After a week of flu and some desultory reading, mostly of New Yorkers and New York Review of Books, I picked up Eudora Welty's stories from the shelves and started from where I'd left a bookmark whenever I last read it, at a story called 'Clytie'.
Clytie Farr and her brother and sister and bedridden father live in a large house in a very small town called Farr's Gin.
Anyone could have told you that there were not more than 150 people in Farr's Gin, counting Negroes. Yet the number of faces seemed to Clytie almost infinite. She knew now to look slowly and carefully at a face; she was convinced that it was impossible to see it all at once. The first thing she discovered about a face was always that she had never seen it before. When she began to look at people's actual countenances there was no more familiarity in the world for her. The most profound, the most moving sight in the whole world must be a face.
There was a face, a vision, she does not know exactly when she saw it, and she is looking for it once again. But all the faces of the townsfolk come between her and her vision. Like the captain of the barge in Jean Vigo's film l'Atalante who has lost his wife and looks for her in a bucket of water, according to the folk tale that you can find the face of your lost love reflected in the water. When he doesn't see her in the bucket of water, he dives into the river.
It was purely for a resemblance to a vision that she examined the secret, mysterious, unrepeated faces she met in the street of Farr's Gin.
At the end of the story, on an errand for rainwater for her father's weekly shave, she stands by the rain barrel.

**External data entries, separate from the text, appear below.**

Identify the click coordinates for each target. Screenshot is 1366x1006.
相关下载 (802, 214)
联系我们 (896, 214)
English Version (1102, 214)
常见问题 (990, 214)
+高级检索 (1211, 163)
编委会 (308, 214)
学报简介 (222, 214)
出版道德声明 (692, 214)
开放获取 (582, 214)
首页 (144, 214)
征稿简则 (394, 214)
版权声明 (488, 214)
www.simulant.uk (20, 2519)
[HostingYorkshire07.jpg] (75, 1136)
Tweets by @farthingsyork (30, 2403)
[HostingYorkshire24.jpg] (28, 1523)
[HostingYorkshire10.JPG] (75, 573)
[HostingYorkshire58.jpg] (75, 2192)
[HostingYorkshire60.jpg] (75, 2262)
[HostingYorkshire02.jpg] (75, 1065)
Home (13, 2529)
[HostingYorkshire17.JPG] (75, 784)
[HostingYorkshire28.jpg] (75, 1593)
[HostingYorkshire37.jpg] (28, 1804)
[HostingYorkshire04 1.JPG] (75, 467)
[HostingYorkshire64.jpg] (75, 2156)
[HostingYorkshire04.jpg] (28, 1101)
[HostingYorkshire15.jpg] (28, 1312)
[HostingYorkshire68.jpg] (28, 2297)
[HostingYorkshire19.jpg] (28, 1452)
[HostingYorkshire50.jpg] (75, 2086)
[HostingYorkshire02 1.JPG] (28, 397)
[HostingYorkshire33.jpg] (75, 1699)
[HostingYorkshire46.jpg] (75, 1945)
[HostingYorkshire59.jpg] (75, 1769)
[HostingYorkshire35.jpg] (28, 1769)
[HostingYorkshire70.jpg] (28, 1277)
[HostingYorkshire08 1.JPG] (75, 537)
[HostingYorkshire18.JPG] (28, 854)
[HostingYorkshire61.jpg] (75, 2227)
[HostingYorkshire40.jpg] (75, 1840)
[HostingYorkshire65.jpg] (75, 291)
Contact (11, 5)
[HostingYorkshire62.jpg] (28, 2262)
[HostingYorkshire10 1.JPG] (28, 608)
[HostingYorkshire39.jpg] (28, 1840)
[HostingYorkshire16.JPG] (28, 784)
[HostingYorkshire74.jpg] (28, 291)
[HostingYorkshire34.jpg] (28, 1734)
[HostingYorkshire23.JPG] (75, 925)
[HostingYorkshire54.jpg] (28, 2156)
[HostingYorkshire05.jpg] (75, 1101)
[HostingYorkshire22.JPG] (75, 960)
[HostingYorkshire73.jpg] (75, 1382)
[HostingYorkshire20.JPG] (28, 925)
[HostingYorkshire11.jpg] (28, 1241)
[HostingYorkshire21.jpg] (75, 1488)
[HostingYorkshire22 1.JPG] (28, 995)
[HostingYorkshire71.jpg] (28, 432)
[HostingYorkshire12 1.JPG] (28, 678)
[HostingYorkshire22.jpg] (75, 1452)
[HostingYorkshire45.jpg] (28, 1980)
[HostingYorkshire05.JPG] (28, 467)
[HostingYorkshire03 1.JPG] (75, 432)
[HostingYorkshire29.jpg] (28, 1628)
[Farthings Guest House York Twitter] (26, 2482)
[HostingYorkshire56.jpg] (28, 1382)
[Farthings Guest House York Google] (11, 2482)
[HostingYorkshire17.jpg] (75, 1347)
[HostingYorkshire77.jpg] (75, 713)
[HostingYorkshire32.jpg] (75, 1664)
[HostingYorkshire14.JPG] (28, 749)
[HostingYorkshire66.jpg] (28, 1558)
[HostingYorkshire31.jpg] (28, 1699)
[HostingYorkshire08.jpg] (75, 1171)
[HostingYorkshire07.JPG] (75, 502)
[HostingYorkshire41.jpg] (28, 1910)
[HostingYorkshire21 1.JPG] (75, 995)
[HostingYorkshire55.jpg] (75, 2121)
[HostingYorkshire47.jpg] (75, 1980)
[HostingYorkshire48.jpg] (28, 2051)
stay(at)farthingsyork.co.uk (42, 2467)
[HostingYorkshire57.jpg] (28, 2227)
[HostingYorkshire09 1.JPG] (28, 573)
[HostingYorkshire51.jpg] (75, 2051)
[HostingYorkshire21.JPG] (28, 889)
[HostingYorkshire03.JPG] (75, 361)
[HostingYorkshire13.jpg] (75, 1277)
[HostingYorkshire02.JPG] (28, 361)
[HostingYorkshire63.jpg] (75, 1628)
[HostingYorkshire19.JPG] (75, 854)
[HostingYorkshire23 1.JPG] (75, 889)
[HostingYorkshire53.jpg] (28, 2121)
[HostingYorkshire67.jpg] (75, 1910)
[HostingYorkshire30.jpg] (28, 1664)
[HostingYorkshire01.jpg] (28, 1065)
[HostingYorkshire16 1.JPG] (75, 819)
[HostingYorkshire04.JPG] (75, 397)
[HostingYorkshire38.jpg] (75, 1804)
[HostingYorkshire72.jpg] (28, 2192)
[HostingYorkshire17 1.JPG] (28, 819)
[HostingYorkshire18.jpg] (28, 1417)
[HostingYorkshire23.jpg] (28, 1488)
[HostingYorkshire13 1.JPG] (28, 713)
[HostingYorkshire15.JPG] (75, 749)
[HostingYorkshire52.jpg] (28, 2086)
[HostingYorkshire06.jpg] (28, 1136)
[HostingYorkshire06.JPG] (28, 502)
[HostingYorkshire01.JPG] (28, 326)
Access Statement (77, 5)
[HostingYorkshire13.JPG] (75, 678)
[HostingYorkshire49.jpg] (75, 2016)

Clytie did the only thing she could think of to do. She bent her angular body further, and thrust her head into the barrel, under the water, through its glittering surface into the kind, featureless depth, and held it there.
So later she is found 'with her poor ladylike black-stockinged legs up-ended and hung apart like a pair of tongs.'
As a return to the human world after several days of illness, the 'kind, featureless depth' is as comforting as reading can get.